Fortuna e virtù foram os termos empregados por
Maquiavel para interpretar os dois pólos em torno dos quais giram o sucesso e o
insucesso das ações humanas. A virtù,
que não deve ser confundida com as virtudes cristãs, diz respeito à capacidade
do ator político de agir de maneira adequada no momento adequado, procurando
ganhar e conservar o poder político, sem qualquer finalidade que lhe seja
externa. Partindo deste conceito, Maquiavel desembaraça a política das esferas
da ética e da religião, de modo que estas não a subjuguem. O conceito de virtù é articulado no limite de duas
situações: a mutabilidade do mundo, que tem seus valores e condições
constantemente alterados, e a tendência do ser humano em repetir um
comportamento que foi bem-sucedido em uma dada ocasião. Assim, a virtù é uma capacidade que encontra seus
limites tanto no ator político, que insiste em repetir seus atos quando eles
não são mais eficazes, quanto no mundo, que em sua eterna mutabilidade faz com
que não possamos nos fixar em apenas uma maneira de agir.
O outro pólo da ação política é a ideia
de fortuna, uma força que não pode
ser inteiramente dominada pelos homens, uma força que abre todas as
possibilidades da história aos seres humanos: não sabemos nunca como uma
determinada situação irá evoluir.
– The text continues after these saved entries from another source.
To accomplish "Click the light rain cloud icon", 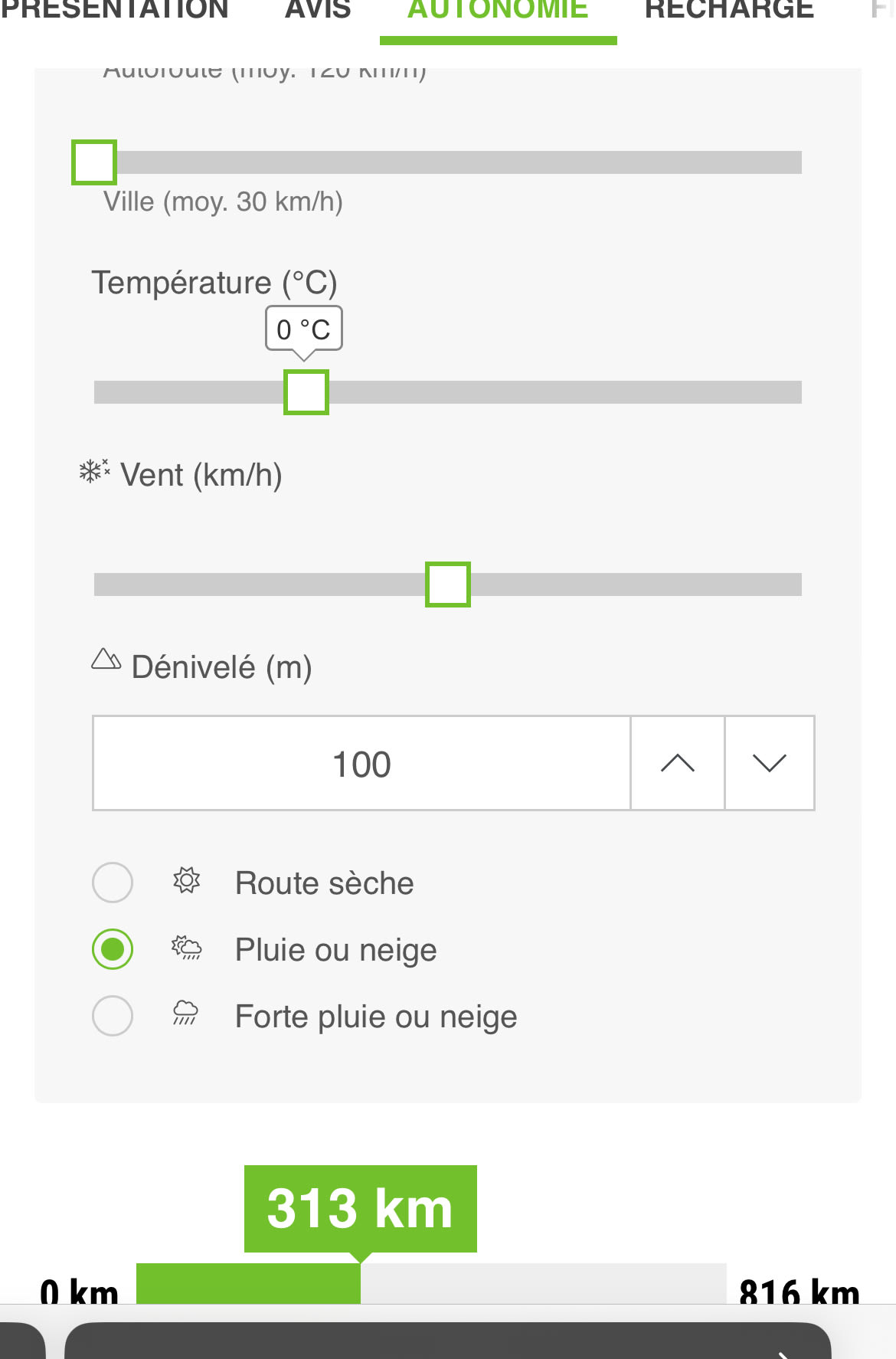I will pyautogui.click(x=186, y=948).
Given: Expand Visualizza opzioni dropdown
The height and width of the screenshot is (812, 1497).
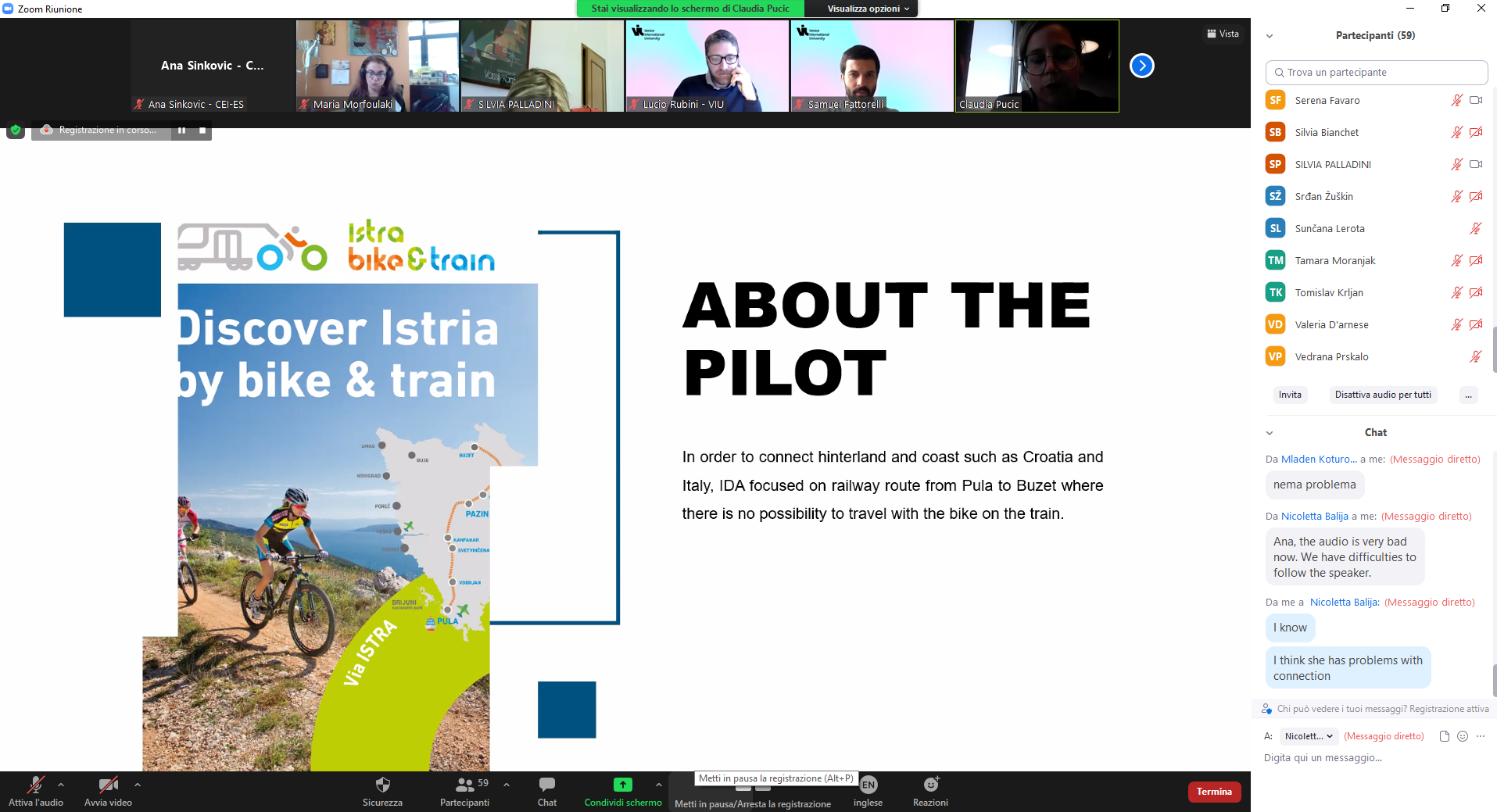Looking at the screenshot, I should [868, 9].
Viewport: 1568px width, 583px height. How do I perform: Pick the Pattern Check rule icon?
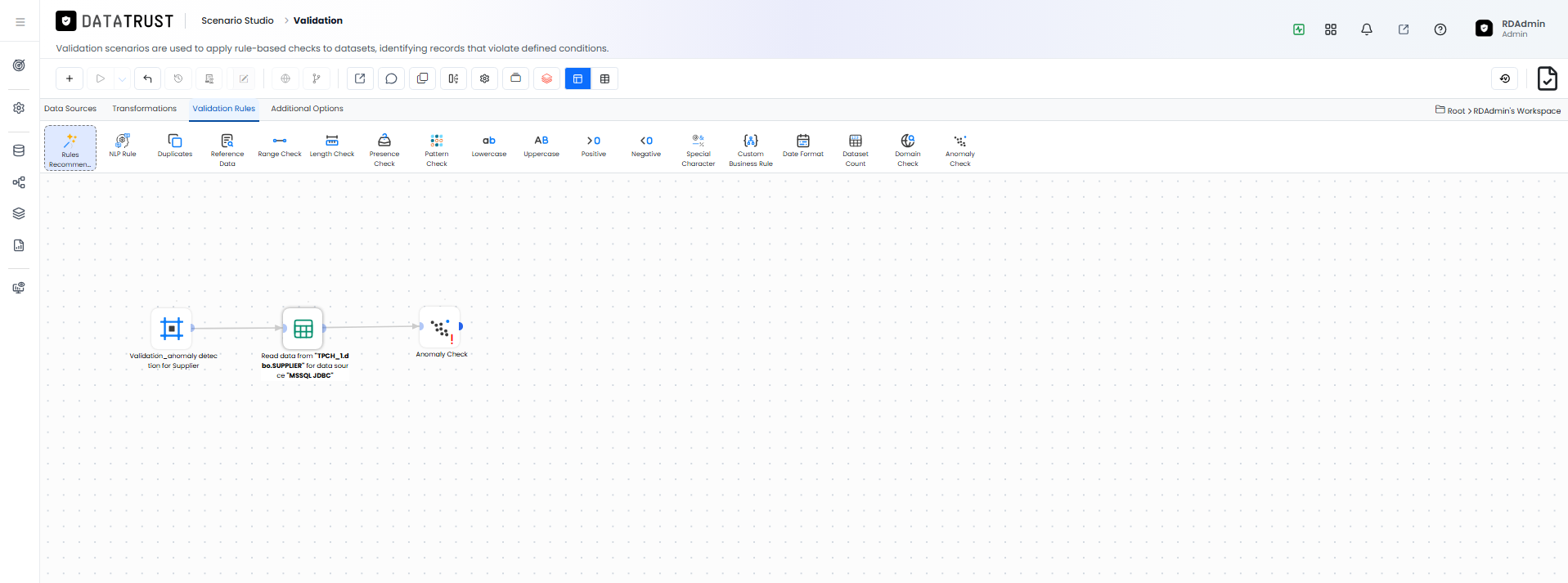(x=437, y=150)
A imprevisibilidade da fortuna não é motivo para que não se atue politicamente: deve-se
ter esperança em seus secretos desígnios e, ao mesmo tempo, atuar segundo a virtù, de modo adequado às situações
impostas pela fortuna. No capítulo
XXV de O Príncipe, diz Maquiavel:
“penso poder ser verdade que a fortuna seja árbitra de metade de nossas ações,
mas que, ainda assim, ela nos deixe governar quase a outra metade”.